- **Task description**
Exact copy, no pictures: every line from the one that contains "Where should I" through the end of the data below, and nothing else.

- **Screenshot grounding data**
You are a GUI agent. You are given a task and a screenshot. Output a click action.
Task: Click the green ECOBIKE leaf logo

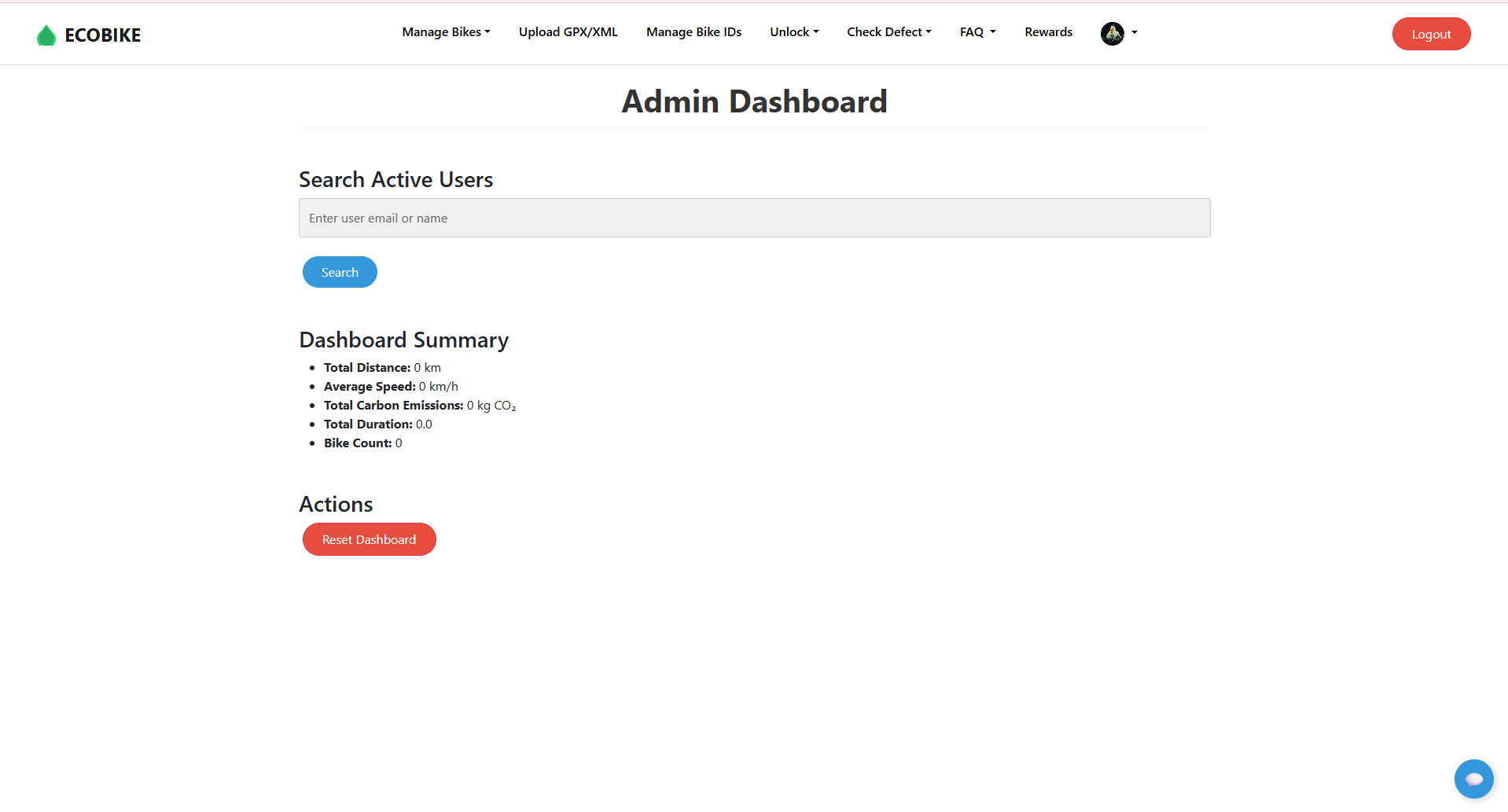pyautogui.click(x=46, y=35)
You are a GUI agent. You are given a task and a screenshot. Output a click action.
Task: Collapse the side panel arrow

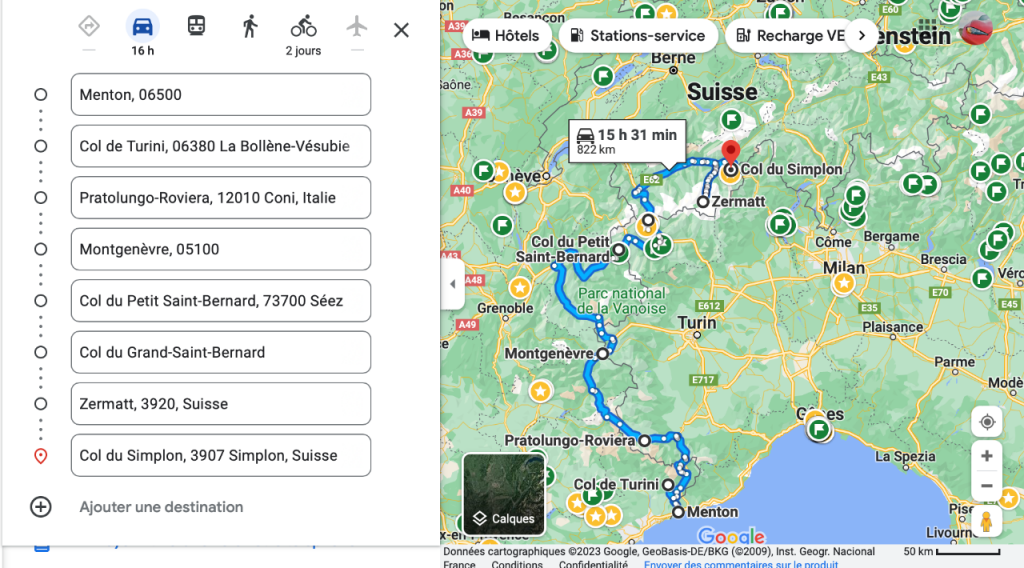pos(452,284)
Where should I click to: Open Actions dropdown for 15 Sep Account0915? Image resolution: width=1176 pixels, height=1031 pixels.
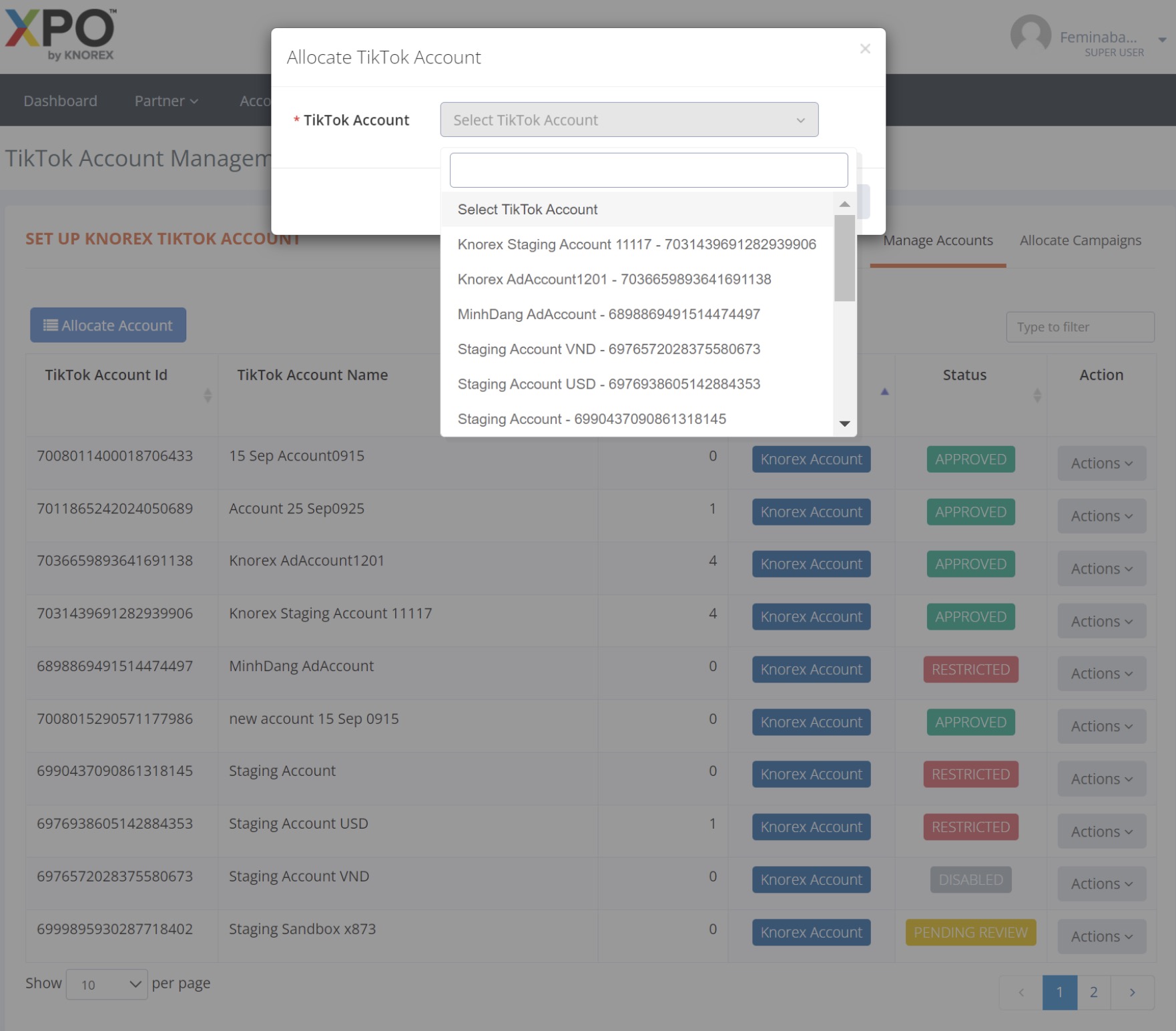(x=1101, y=463)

- **Answer to this problem**
Where should I click to: Open Actions dropdown for 15 Sep Account0915? Image resolution: width=1176 pixels, height=1031 pixels.
(x=1101, y=463)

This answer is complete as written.